**PROBLEM:** Go through the entries below and copy out every line that contains the word "dimensions", leaving each line unchanged.

== DATA SHOWN

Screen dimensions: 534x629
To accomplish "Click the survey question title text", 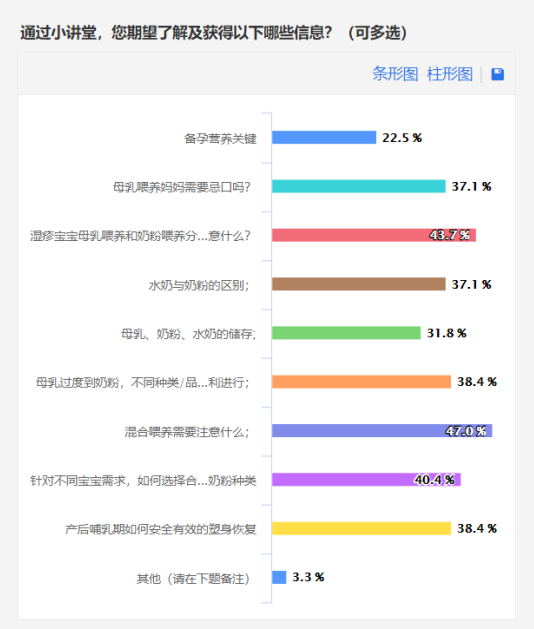I will (213, 33).
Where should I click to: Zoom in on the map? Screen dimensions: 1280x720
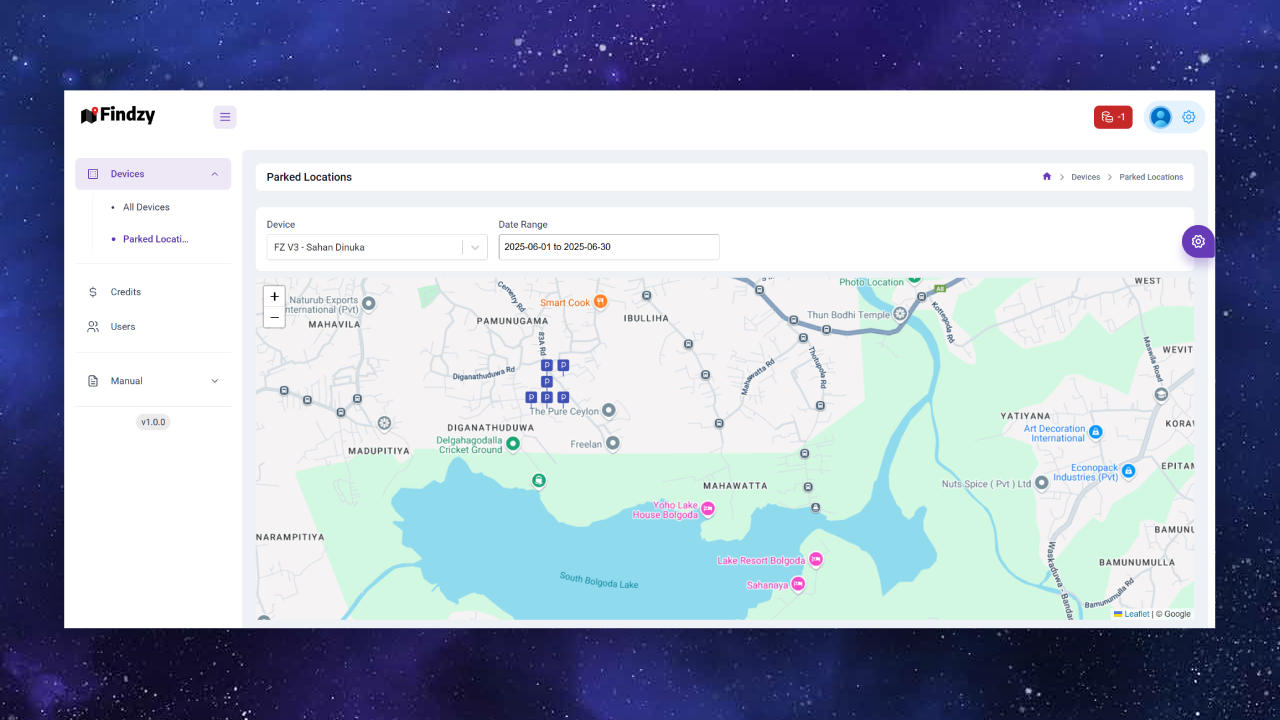coord(274,297)
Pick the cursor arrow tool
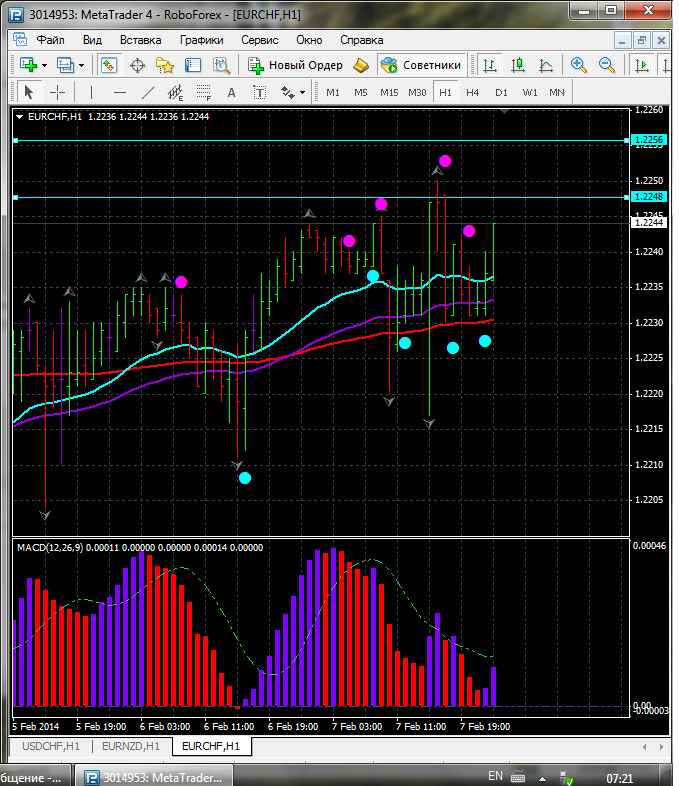The image size is (679, 786). pos(28,92)
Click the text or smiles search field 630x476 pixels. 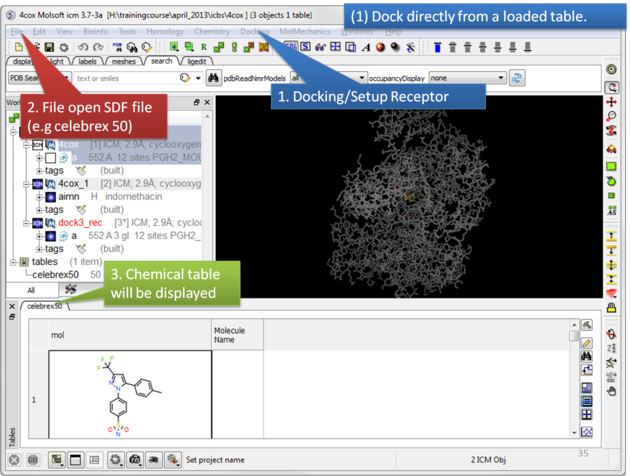120,78
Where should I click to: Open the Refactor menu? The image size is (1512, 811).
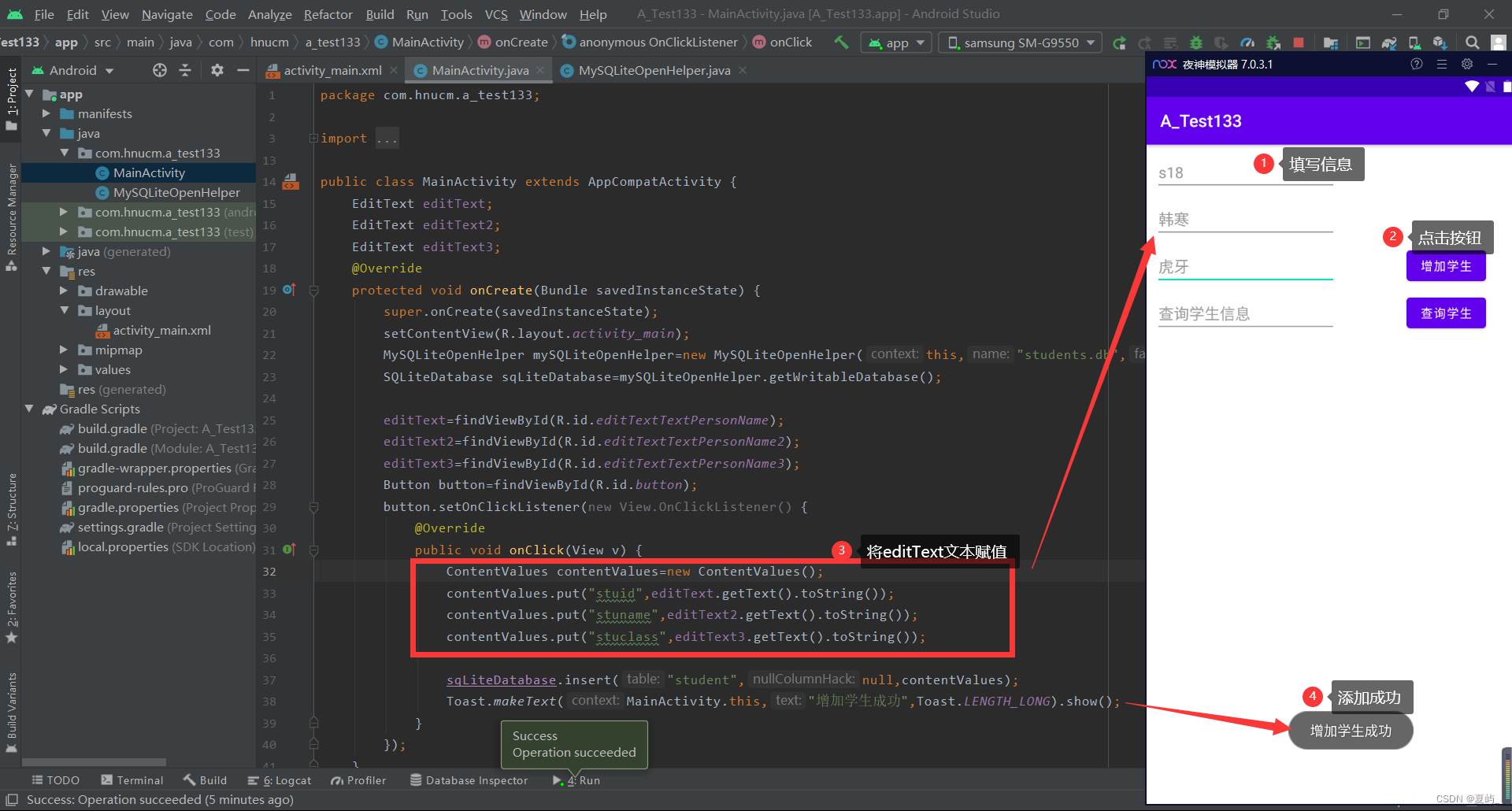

====

**COMPLETED TASK:**
Screen dimensions: 534x629
Where should I click to: Zoom in on the map? Screen dimensions: 1280x720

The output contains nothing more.